Birame Waltako Ndiaye, auteur du livre « L'AFRIQUE EST SATURÉE DE SENS - Les illusions immobilisent le continent noir » paru aux Éditions L'Harmattan le 12 octobre 2020

Afrikcaraibmontreal s’est entretenu avec Birame Waltako Ndiaye, auteur du livre « L’AFRIQUE EST SATURÉE DE SENS – Les illusions immobilisent le continent noir » paru aux Éditions L’Harmattan le 12 octobre 2020. Lors de cette entrevue, le Canadien d’origine sénégalaise est revenu entre autres sur quelques exemples de ces illusions, le franc CFA (monnaie héritée de la colonisation et très controversée surtout en Afrique francophone), les APE (les accords de partenariat économique visant à développer le libre-échange entre l’Union européenne et les pays dits ACP (Afrique, Caraïbes, Pacifique), la situation sociopolitique du Sénégal. Selon ce journaliste-chroniqueur, l’Afrique se trompe parfois de combat, frein de son développement socioéconomique. Pour celui qui a travaillé au ministère de l’Industrie du Sénégal en qualité de chef du bureau de presse et de documentation, l’Afrique peut s’en sortir malgré son passé coloniale, le poids de la tradition et l’ordre économique mondiale. Il suffit juste que le continent use de sa ruse ou son « intelligence situationnelle » pour y arriver. En résumé, l’auteur pointe du doigt les maux de l’Afrique surtout francophone, frein de son développement socioéconomique, et propose des pistes de solution.

Afrikcaraibmontreal: Bonjour M. Birame Waltako Ndiaye, « L’AFRIQUE EST SATURÉE DE SENS – Les illusions immobilisent le continent noir », c’est le nom que porte votre livre publié aux Éditions L’Harmattan en automne 2020. Pouvez-vous nous citer quelques exemples de ces illusions ?

Birame Waltako Ndiaye: Principalement, c’est de croire et de miser sur des idéaux, panafricanisme par exemple, qui n’ont rien à voir avec la réalité de la souveraineté et des compétitions entre les États africains. Il en est de même de l’ordre économique international auquel l’opinion publique africaine peine à s’adapter. En lieu et place, elle dépense l’essentiel de son énergie à décrier, en vain, les effets subis.
Les formules et méthodes attrayantes apprêtées d’aigreur et de ressentiment ne viendront pas à bout des défis criants de restauration de la dignité des africains. Les vaines démarches de réparation et de révision passéistes conduisent illico à la haine, lien asservissant.
Les illusions proviennent de représentations reproduites machinalement et dont certains font dépendre le salut des nations, énigme classique. C’est le moyen à la portée des égos qui évite et dédouane de la nécessité d’affronter ses propres démons.
Par exemple, il suffit de s’indigner de la politique étrangère de la France pour paraître patriote et séduire, au goût des va-t-en-guerre.
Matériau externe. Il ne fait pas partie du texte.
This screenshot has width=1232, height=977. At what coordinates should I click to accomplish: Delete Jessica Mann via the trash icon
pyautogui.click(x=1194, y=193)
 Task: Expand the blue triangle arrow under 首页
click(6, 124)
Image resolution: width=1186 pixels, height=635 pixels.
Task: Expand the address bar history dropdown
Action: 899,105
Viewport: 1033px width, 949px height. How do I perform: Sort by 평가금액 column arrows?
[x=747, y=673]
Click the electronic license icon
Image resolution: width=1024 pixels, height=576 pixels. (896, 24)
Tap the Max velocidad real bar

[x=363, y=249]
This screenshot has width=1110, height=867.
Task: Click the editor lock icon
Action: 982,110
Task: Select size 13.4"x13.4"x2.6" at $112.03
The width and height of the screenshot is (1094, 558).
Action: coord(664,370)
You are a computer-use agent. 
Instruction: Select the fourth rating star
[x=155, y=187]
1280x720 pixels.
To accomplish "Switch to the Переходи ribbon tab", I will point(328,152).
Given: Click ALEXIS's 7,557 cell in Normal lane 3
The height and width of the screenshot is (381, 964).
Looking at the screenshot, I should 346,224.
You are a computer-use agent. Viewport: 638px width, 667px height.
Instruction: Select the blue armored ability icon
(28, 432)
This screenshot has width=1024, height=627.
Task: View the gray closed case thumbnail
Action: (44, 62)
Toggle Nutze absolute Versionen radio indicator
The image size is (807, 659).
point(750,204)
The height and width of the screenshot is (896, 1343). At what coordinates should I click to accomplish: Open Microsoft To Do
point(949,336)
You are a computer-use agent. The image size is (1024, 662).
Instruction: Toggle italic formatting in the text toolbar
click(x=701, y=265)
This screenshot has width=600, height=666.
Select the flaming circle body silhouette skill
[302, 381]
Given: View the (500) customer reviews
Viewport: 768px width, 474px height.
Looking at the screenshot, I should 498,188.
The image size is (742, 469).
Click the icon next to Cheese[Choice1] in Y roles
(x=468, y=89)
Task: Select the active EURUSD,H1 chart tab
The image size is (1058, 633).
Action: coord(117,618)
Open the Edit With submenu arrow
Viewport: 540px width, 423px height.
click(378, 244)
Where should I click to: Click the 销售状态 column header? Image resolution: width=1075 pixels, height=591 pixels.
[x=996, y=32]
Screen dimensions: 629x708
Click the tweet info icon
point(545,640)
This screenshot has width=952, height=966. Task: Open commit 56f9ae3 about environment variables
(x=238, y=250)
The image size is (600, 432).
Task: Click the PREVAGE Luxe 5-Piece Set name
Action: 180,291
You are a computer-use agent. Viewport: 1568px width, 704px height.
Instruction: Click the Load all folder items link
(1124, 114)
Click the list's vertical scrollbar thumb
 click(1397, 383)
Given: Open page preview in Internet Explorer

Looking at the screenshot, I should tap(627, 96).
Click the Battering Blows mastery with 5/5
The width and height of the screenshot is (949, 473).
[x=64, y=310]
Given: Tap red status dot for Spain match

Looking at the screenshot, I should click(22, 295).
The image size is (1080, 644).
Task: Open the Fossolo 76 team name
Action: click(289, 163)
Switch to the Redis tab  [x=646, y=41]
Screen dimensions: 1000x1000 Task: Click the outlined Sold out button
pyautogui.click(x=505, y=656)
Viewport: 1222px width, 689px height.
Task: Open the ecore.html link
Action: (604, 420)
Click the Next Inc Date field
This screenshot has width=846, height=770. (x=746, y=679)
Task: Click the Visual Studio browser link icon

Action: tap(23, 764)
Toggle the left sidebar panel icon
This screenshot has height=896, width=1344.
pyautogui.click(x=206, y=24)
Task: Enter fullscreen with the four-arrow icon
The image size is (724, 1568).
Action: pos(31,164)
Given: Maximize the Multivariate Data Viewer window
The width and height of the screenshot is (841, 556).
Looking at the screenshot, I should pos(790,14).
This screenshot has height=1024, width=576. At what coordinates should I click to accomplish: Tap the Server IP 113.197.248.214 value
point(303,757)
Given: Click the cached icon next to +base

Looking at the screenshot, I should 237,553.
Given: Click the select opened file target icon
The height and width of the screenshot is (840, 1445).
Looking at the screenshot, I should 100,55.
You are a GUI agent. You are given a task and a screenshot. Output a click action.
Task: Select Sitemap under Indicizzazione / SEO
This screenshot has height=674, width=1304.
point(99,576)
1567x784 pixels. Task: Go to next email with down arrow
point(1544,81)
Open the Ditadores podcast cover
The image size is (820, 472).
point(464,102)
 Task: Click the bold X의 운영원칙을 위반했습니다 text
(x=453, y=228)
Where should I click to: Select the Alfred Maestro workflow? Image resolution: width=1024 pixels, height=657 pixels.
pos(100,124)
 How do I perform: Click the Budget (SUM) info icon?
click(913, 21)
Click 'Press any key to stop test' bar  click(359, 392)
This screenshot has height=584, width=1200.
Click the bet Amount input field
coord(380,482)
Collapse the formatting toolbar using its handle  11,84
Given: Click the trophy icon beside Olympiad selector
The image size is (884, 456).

Y-a-t-il un moyen de faire dissiper ces illusions ?

Par réalisme, il faut nécessairement dépasser l’état fastidieux des plaintes et des complaintes débilitantes. L’histoire ne peut être envisagée comme un bloc compact, elle est mouvement actif et perpétuel. Le défi n’est pas tant de porter un jugement de valeur sur les modèles en vigueur. Il sera beaucoup plus opérationnel de se retrouver entiers et avisés dans le flot des courants, contraintes du moment.
Les carcans classiques suggèrent de combler des besoins de consommation, d’accumuler des biens, d’exiger des services sur la base des illusions de gratuité et de se proclamer libre en toute insécurité. L’Afrique ne peut pas se détourner dogmatiquement de cette réalité, mais elle doit également garder intacte la recherche consubstantielle d’équilibre et d’apaisement. Celle-ci implique renoncement, tempérance et amabilité. C’est possible à la condition de se servir convenablement des offres et des exigences du monde technique sans toutefois perdre de vue la nécessité, non pas de garder, mais de construire continuellement son originalité.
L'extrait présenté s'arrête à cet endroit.